Wildlife On Campus: Eyes of Wild Comes to Lawrenceville

Aki Li ’25 in News | September 30, 2022

On September 24, members of the Lawrenceville community gathered at the Eyes of the Wild event in the Gruss Center for Art and Design. The Sustainability Council invited Eyes of the Wild, an exotic animal rescue organization with over 60 different species, to campus to help further Lawrentians’ environmental education. The group hopes to connect environmental issues to actual living creatures to help personalize environmental conservation for future generations. 

Heads of the Sustainability Events Planning Committee Alex Noviello and Andrew Noviello ’23 said that they hoped this event would “connect wildlife conservation with the Sustainability Council’s ongoing actions in waste management and outreach,” as well as act as an opportunity to also learn about endangered species at risk.

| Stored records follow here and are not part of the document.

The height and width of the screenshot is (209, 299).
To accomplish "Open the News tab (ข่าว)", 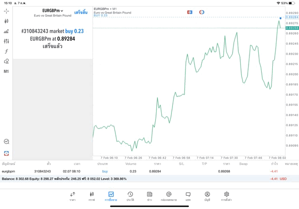I will pyautogui.click(x=149, y=196).
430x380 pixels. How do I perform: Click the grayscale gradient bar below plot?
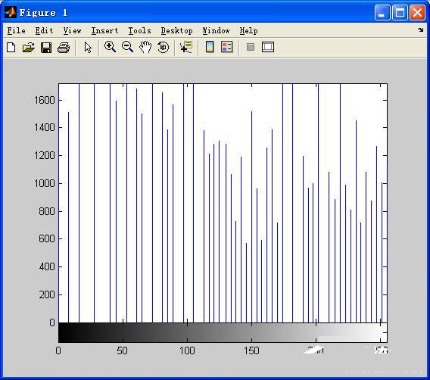coord(223,332)
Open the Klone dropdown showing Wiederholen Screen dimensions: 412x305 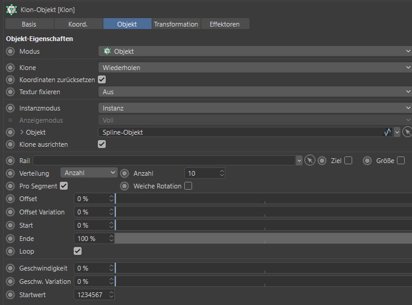[255, 68]
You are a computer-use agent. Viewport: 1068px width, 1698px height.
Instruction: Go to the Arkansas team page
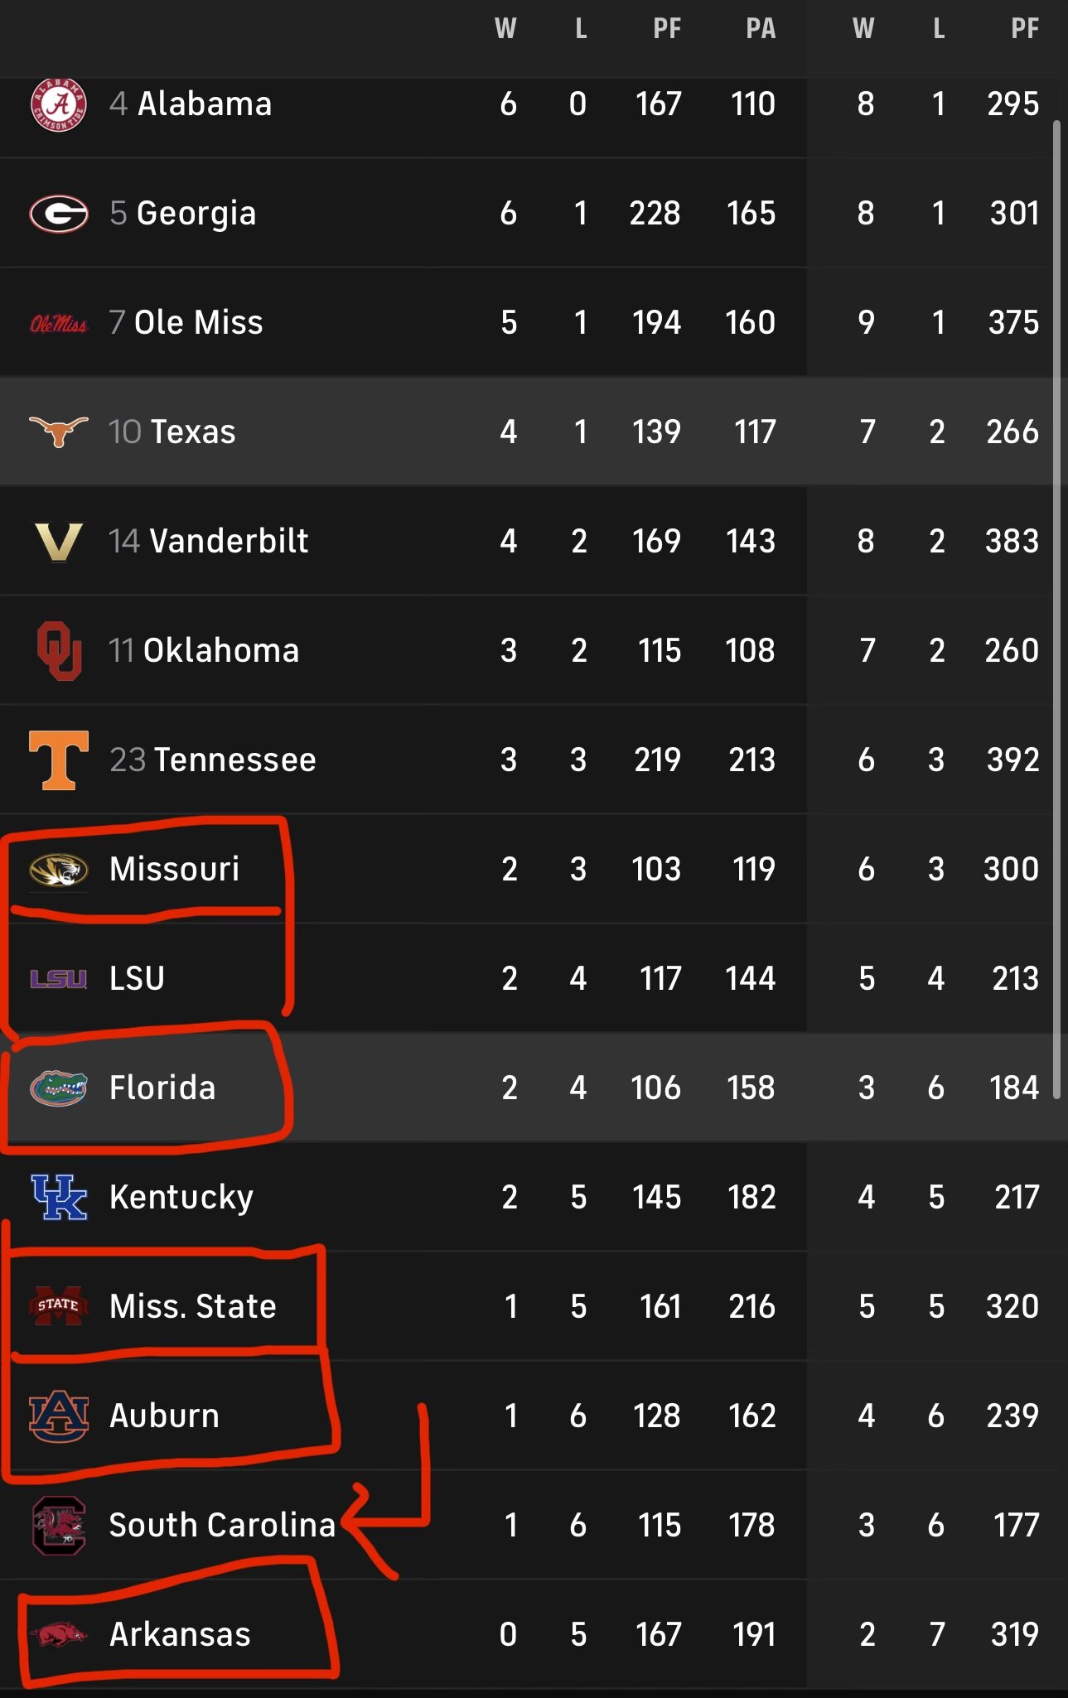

On Saturday, Travis Gale, the speaker for the event, introduced three animals to the community: Sylvie the Arctic Fox, Jabba the Cane Toad, and Ally-Bino the Wallaby. 
Sylvie was adopted by the Eyes of the Wild when Arctic fox breeders couldn’t find enough zoos to adopt their litter. In Sylvie’s native habitat,  the Arctic, temperatures are increasing four times faster than anywhere on the planet. As the Arctic shrinks, polar bears, with whom arctic foxes have a symbiotic relationship, are disappearing as well, diminishing the Arctic fox population alongside them. 

Unlike Sylvie, Jabba is not in danger of extinction. However, he is contributing to the extinction of other species. Cane toads, originally native to South America, were brought to Australia by farmers in hopes of eradicating the Cane beetle. However, the toads did not eat the beetles, instead feasting on other native species. Over time, as the initial population of 100 toads increased to several million, Cane frogs became a serious threat to the native population as an invasive species.

Last but not least was Ally-Bino the Wallaby. Ally-Bino is, in fact, an albino wallaby, with snow white fur and red eyes, while most wallabies have brown-gray fur and dark eyes. Gale said that “no matter [their] pigment,” wallabies “jump and eat the same,” which teaches “a pretty simple but important lesson”—appearance doesn’t affect actions.
Finally, Gale stated that his opinion on zoos was they’d be worth having “if the education [provided at zoos] was worth the stress of the animals.” He said that if people only go to zoos to gawk, stare, and buy souvenirs, there isn’t much education going on, which is not worth the stress that animals face while under captivity.

Reflecting on the event, Praachi Chakraborty ’23 stated that she enjoyed the event, as even though it was “advertised as seeing animals for entertainment,” she was “educated on different aspects of the animal” such as the environmental impacts they suffered from or imposed.